This volume presents recent advances in computational fluid dynamics. The topics range from fundamentals and computational techniques to a wide variety of applications in astronomy, applied mathematics and meteorology. They describe recent calculations in direct numerical simulation of turbulence, applications of turbulence modelling of pollution problems in mesoscale meteorology and industrial applications. The emerging topic of parallelization of CFD codes is also presented. This volume should appeal to graduate students, researchers and anyone interested in using digital computation as a powerful tool for solving fluid dynamics problems in science and technology.

Numerical solution of the governing equations of fluid dynamics has been both a challenge and a source of useful information in the last fifty years since the first electronic computers became available.

The lack of analytical tools and the pressing need to describe and predict various astrophysical and geophysical flows and solve many engineering problems, prompted scientists and engineers to develop methods to solve approximate versions of the fluid dynamics equations.

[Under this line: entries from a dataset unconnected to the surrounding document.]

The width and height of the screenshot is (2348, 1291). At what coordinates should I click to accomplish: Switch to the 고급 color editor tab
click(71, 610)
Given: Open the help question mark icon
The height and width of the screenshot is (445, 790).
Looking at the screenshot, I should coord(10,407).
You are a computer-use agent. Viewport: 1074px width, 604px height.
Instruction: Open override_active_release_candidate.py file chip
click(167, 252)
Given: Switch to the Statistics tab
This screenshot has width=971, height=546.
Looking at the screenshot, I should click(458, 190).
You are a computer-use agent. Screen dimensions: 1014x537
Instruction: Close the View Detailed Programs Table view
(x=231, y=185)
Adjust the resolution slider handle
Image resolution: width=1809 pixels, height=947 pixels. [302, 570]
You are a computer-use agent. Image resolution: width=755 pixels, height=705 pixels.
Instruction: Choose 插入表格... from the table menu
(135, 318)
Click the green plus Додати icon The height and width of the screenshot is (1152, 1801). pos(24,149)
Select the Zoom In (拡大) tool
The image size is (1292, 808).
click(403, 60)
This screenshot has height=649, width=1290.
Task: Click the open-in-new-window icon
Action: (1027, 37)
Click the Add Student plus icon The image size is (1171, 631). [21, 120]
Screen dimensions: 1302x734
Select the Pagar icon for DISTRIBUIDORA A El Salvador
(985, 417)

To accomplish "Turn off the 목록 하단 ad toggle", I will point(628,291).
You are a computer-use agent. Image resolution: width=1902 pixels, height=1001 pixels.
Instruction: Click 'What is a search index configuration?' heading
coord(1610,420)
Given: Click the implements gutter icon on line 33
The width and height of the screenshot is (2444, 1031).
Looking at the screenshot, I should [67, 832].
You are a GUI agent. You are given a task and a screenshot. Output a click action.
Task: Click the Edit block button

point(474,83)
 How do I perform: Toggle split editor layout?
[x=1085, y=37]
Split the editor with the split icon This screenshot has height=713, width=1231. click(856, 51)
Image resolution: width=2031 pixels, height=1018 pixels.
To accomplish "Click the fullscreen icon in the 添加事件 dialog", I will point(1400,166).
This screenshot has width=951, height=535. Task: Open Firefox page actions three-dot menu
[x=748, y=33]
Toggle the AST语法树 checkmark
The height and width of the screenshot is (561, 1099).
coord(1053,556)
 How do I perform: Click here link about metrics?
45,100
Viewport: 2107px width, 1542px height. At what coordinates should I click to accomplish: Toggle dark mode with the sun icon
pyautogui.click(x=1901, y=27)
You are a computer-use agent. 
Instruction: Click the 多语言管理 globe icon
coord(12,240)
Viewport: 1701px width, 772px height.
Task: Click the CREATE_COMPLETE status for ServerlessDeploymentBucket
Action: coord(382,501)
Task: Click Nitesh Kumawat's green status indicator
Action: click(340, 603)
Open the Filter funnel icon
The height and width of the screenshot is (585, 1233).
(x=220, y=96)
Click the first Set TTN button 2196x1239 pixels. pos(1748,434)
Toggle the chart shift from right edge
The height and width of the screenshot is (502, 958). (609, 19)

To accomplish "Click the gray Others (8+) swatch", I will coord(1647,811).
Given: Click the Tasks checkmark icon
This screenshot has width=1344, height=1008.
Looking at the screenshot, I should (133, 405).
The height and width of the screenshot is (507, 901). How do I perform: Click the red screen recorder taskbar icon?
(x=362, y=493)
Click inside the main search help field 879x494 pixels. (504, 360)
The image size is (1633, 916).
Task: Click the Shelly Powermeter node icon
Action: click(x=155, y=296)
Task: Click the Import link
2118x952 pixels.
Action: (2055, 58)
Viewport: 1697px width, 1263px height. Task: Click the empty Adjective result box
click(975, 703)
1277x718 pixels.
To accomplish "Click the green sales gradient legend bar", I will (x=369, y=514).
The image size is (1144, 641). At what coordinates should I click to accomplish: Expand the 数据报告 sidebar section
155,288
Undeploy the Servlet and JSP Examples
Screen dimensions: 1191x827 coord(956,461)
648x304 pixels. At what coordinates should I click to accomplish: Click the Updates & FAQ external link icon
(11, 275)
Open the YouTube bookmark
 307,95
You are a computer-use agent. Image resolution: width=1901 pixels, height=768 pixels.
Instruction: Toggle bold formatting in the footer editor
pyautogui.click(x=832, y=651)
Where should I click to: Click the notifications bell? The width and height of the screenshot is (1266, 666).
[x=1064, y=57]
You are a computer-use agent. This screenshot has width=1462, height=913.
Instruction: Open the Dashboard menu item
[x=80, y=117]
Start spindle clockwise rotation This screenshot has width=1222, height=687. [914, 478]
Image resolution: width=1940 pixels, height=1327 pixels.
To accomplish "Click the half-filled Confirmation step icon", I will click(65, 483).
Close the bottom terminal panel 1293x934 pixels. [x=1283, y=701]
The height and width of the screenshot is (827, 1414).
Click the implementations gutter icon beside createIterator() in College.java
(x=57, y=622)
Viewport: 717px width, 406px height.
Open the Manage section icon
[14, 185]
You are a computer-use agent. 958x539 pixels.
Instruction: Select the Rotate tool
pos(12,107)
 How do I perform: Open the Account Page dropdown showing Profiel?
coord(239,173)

Early attempts were unsuccessful due to incomplete theories of errors and the impossibility to perform very large amount of floating point operations in reasonable amounts of time.

These two topics of scientific activity have seen tremendous progress in the last years; digital electronic computers have increased in speed and memory capacity by many orders of magnitude. Presently, solutions to Navier-Stokes equations have been obtained for as many as 20003 = 8 x 109 control volumes in clusters of supercomputers as described in the paper authored by Woodward et al. in the present volume. Another promising avenue for finding the solution for problems requiring intensive numerical calculations is the parallel solution of independent segments of the total volume of integration. Although these methods are still in the process of being refined, they have proved their usefulnes in several important examples of transfer processes in engineering and meteorology. Details of such methods are discussed in the papers by Carey et al. and Jabouille.